Il nostro approccio alle gare si è ispirato, come sempre nelle competizioni sportive (e forse anche in quelle politiche, ahinoi!), al sostegno per i più deboli, se no che sfizio c’è. Sull’onda di questo sentimento abbiamo goduto per l’eliminazione del Belgio e della Germania. E ciò, malgrado la nazionale tedesca (unica tra i paesi “civili”) avesse coraggiosamente criticato il divieto della Fifa di manifestare dissenso nei confronti della politica del Qatar. Prendendo atto di queste clamorose esclusioni abbiamo pensato che la mancata qualificazione della nazionale italiana alla fase finale ci aveva forse risparmiato una figuraccia.

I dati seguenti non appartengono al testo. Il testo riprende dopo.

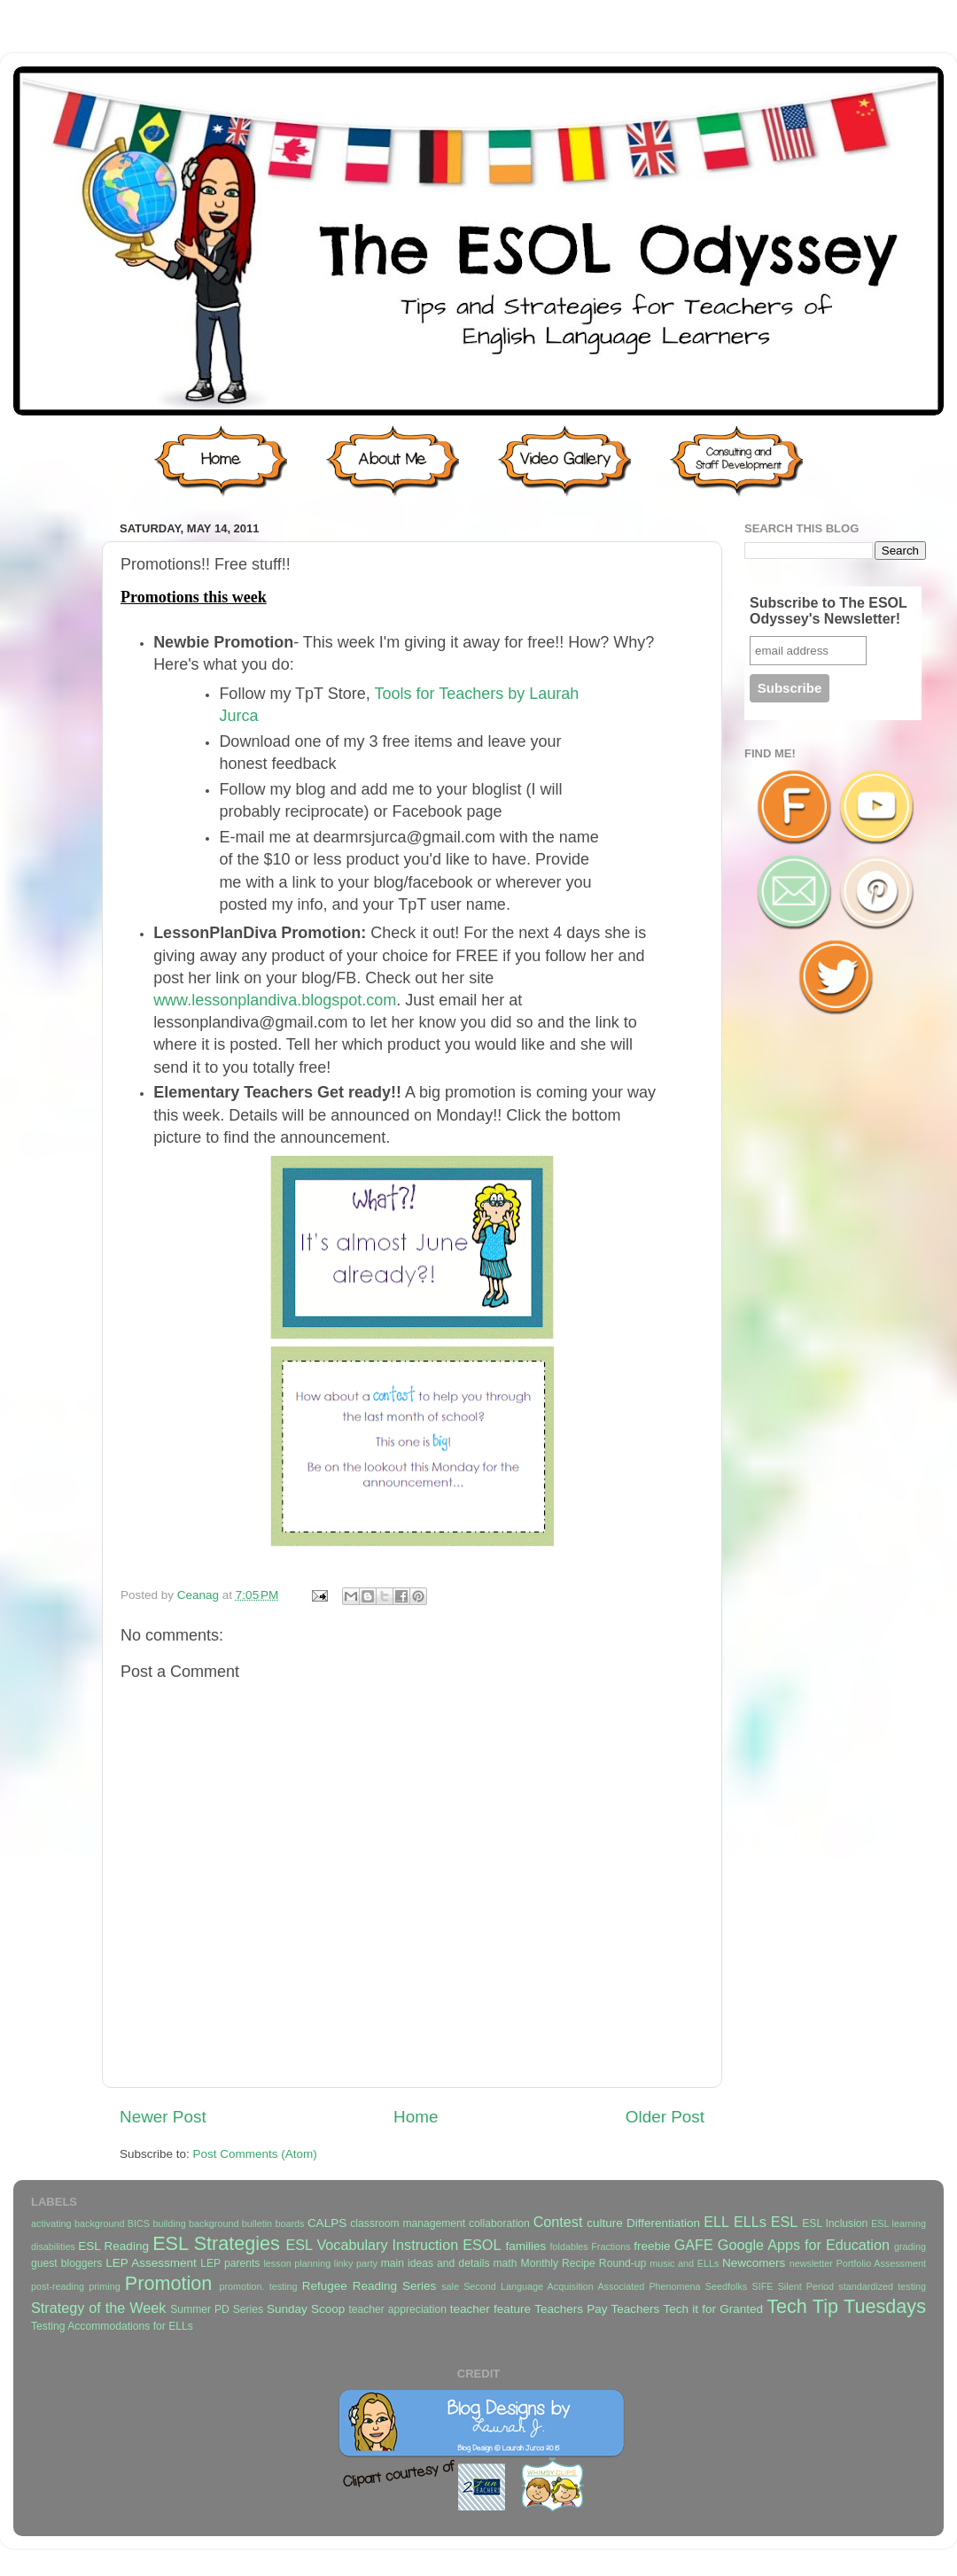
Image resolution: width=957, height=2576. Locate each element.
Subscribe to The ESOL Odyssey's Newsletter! (828, 610)
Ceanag (199, 1595)
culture (605, 2223)
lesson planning (297, 2263)
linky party (355, 2263)
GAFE (693, 2245)
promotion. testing (258, 2286)
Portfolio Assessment (881, 2263)
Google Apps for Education (804, 2245)
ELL (716, 2222)
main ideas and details (435, 2263)
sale (450, 2286)
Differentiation (663, 2223)
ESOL (482, 2245)
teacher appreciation (397, 2309)
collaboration (499, 2223)
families (525, 2246)
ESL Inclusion (835, 2223)
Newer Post (163, 2116)
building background (195, 2223)
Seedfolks (726, 2286)
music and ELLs (684, 2263)
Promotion (168, 2283)
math (505, 2263)
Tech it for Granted (712, 2309)
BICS (139, 2223)
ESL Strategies (216, 2243)
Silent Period (806, 2286)
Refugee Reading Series (369, 2286)
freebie (652, 2246)
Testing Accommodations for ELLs (112, 2326)
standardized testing (882, 2286)
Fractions (610, 2246)
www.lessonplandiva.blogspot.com (274, 1000)
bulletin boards (273, 2223)
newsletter (811, 2263)
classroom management (407, 2223)
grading (910, 2246)
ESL (784, 2222)
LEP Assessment (150, 2263)
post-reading (57, 2286)
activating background (77, 2223)
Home (415, 2116)
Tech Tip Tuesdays (846, 2306)
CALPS (326, 2223)
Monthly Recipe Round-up (584, 2263)
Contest (558, 2222)
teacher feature (490, 2309)
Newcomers (753, 2263)
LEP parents (230, 2263)
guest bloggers (66, 2263)
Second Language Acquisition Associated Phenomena (581, 2286)
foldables (569, 2246)
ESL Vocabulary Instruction (371, 2245)
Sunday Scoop (306, 2309)
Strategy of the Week (98, 2308)
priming (104, 2286)
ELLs (750, 2222)
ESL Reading (113, 2246)
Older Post (665, 2116)
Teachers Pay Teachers (596, 2309)
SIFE (762, 2286)
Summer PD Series (216, 2309)
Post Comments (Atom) (255, 2154)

E così, partita dopo partita, siamo arrivati alla eliminazione dagli ottavi di finale della Svizzera, storica produttrice di cioccolato, malgrado la presenza in squadra di almeno tre giocatori di colore “fondente”. Attendiamo serenamente la conclusione sperando che il Marocco, unica squadra africana approdata ai quarti di finale dopo aver mandato a casa nientemeno che la blasonatissima Spagna, possa ancora ben figurare. Anche se, è inutile farci illusioni, molti calciatori di colore giocano in squadre europee e sono quindi pienamente integrati nel “sistema”. Ma aldilà di questa sconsolante considerazione, ciò che ci lascia perplessi è l’arbitraggio, spesso superficiale e quindi ingiusto: ci insospettisce soprattutto la concessione di sterminati minuti di recupero quasi sempre quando lo squadrone di turno è sotto.
Intollerabile è invece il comportamento dei cronisti televisivi che nel corso di noiosissimi commenti tecnici si accendono improvvisamente, quasi a comando, entrando in modalità “tifoso sfegatato” quando il grande campione segna un goal, magari anche banale, esaltandone le doti stellari e tessendone elogi che rasentano il disgustoso: una cosa inaccettabile per la sua evidente esagerazione, volta evidentemente ad eccitare gli animi degli spettatori più sprovveduti ed esposti. Dove è finita la compostezza di professionisti come Niccolò Carosio, Nando Martellini e Bruno Pizzul? Altrettanto inconcepibile è l’esibizione, da parte di buona parte di questi cronisti di dati statistici dei quali il povero spettatore non sente alcun bisogno. E così ci informano di quanti goal ha segnato di testa Cristiano Ronaldo e di quanti rigori ha parato Courtois, portiere del Real Madrid e della nazionale belga. Chissà, nelle prossime partite qualcuno di loro ci dirà che Mbappé, astro nascente del calcio francese, non ha mai segnato un goal di mercoledì e ce ne spiegherà anche il perché.